**Given passage:**
/---
Monday, March 29, 2010

Is Pope Benedict XVI Right?

What if Pope Benedict XVI is right and doesn't have the courage to admit it publicly? The thought occurred to me the other day. By day, I counseled clients on the front line of the United States' war on sex. By night, I was tongue-clucking over a church too hard-headed and hard-hearted to do the right thing.

And then it occurred to me: The church may be right.

It is by now obvious that there are abusive priests in the church. And there are abusive fathers in our homes. There are abusive aunts, uncles, teachers, coaches. Why the world is filled with sexual abusers. It's enough to throw us into a panic, and so we do panic and fret.

Lawmakers belt out one harsh and over-broad law after another. Romeo's lovemaking nets him the scorn of a serial killer. We make those who are a risk of violent offense register and seek treatment with those who were merely curious in the wrong way and at the wrong time in their lives and in our nation's history. We want to lock people up and throw away the key. We call these offenders sick, deviant, beyong redemption, and so we punish them.

We are the sick and twisted ones. Our society is steeped in cheap and easy sensuality. Yet step out of line for a moment and you are labeled a deviant. Then comes scorn. What sane and humane society seeks to punish the ill? And why can't we as a society take broader responsibility for trapping a generation or more of young Americans in the vice of lust, one of the deadly sins?

The church is criticized for not doing enough with errant priests. Yet increasingly I read that the men, and they are almost all men, are isolated and sent for treatment and care away from press of daily life. That's not enough for the hypocritical Puritans in our midst: They want the priests in prison, and they want money damages for those abused. It is a sick and twisted cycle.

Perhaps, I say, the Pope is right.

Lust is a sin. Pedophilia is an illness. Prison is not confession; it expiates no sin, and rights nothing. Imprisoning the sick is what a sick society does. And justice does not require the ill to pay fines to those they harm.

Anger grows over a church perceived to be refusing to be held accountable. But I wonder whether that rage is misplaced, really. Did we really think we could make a profit stoking desire and that the demons of lust, once set free, would obey the rules. When do we take responsibility for what we have wrought?
\---
**Working data:**
/---
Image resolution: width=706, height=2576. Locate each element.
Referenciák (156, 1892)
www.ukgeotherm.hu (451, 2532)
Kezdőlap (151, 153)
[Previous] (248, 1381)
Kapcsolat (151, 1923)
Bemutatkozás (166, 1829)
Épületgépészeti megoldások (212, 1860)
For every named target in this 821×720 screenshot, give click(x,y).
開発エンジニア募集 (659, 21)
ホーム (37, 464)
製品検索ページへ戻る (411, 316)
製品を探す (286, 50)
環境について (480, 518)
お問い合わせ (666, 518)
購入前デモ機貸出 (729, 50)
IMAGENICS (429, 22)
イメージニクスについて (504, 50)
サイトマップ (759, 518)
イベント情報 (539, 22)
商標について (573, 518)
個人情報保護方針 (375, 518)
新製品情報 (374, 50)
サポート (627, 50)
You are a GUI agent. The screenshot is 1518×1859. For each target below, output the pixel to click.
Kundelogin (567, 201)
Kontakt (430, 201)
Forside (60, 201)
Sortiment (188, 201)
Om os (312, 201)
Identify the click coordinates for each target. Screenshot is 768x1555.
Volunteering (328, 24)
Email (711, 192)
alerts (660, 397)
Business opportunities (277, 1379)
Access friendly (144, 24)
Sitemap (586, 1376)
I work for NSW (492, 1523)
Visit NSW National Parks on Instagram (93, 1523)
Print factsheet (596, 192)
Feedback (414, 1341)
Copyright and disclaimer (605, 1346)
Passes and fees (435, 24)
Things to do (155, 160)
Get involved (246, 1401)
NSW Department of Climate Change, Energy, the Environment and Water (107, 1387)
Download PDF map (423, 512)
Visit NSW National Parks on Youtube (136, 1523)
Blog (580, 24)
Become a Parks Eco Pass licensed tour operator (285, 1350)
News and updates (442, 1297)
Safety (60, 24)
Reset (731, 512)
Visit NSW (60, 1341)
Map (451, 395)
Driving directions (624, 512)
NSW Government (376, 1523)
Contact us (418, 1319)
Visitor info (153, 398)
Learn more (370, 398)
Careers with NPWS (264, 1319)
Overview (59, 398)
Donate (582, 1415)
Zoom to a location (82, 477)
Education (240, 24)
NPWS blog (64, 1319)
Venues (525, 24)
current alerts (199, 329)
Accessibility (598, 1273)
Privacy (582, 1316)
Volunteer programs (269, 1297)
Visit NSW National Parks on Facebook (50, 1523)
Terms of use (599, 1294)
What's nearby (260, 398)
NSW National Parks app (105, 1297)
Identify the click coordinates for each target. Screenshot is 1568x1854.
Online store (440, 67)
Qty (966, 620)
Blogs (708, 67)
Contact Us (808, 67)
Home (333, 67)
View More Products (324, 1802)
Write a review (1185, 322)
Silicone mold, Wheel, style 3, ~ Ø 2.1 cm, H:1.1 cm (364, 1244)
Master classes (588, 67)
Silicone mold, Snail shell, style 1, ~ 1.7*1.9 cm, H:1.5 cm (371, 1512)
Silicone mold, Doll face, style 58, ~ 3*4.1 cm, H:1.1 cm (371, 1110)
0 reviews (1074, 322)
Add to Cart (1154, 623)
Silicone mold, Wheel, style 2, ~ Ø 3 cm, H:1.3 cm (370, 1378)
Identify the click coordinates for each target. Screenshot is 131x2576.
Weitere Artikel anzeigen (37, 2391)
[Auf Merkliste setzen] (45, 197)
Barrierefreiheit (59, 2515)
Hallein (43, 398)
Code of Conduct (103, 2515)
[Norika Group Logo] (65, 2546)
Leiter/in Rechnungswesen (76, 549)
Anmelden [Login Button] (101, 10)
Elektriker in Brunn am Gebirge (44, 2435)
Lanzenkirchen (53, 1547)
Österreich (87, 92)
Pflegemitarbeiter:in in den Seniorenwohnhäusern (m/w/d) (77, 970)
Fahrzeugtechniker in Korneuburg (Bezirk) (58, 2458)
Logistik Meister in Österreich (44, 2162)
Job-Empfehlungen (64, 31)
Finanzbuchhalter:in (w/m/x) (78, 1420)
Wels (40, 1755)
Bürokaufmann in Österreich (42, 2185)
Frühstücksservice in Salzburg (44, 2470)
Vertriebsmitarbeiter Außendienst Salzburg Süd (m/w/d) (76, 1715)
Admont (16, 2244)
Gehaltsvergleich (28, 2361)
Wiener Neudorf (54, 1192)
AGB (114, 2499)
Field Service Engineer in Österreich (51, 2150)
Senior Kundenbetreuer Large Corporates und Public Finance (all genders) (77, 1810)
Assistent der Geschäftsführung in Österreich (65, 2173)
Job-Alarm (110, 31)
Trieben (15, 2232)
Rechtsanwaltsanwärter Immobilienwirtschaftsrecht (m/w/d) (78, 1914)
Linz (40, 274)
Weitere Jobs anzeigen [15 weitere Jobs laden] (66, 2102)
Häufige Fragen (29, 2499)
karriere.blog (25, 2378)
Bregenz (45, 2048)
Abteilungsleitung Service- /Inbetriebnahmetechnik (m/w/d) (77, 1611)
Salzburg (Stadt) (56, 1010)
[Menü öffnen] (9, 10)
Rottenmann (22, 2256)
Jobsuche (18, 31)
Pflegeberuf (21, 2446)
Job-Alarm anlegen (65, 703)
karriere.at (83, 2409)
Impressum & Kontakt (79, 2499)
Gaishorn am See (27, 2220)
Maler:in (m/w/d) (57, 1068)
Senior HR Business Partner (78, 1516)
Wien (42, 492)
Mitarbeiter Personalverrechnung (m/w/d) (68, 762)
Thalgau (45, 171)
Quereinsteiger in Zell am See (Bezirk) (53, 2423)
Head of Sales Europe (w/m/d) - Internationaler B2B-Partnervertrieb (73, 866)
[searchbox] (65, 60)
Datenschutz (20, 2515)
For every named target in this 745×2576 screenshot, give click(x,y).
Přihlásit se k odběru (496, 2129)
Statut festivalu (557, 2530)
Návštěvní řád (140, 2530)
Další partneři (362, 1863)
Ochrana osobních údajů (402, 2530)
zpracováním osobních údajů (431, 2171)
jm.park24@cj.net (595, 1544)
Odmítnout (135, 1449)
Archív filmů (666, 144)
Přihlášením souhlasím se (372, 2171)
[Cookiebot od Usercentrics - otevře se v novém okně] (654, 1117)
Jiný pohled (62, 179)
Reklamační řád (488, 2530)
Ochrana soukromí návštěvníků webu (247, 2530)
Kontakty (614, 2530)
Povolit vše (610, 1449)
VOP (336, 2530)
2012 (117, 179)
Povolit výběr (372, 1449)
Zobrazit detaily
\---
**Written tasks:**
1) List every kind of abuser that the essay on Pope Benedict XVI names.
2) In the listing, rewrite the lines from the one with "購入前デモ機貸出 (729, 50)" to the one with "Get involved (246, 1401)", putting "Comments" in place of "Feedback" and keeping everything else the same.

**Results:**
1) priests, fathers, aunts, uncles, teachers, coaches

2)
購入前デモ機貸出 (729, 50)
IMAGENICS (429, 22)
イメージニクスについて (504, 50)
サイトマップ (759, 518)
イベント情報 (539, 22)
商標について (573, 518)
個人情報保護方針 (375, 518)
新製品情報 (374, 50)
サポート (627, 50)
You are a GUI agent. The screenshot is 1518×1859. For each target below, output the pixel to click.
Kundelogin (567, 201)
Kontakt (430, 201)
Forside (60, 201)
Sortiment (188, 201)
Om os (312, 201)
Identify the click coordinates for each target. Screenshot is 768x1555.
Volunteering (328, 24)
Email (711, 192)
alerts (660, 397)
Business opportunities (277, 1379)
Access friendly (144, 24)
Sitemap (586, 1376)
I work for NSW (492, 1523)
Visit NSW National Parks on Instagram (93, 1523)
Print factsheet (596, 192)
Comments (414, 1341)
Copyright and disclaimer (605, 1346)
Passes and fees (435, 24)
Things to do (155, 160)
Get involved (246, 1401)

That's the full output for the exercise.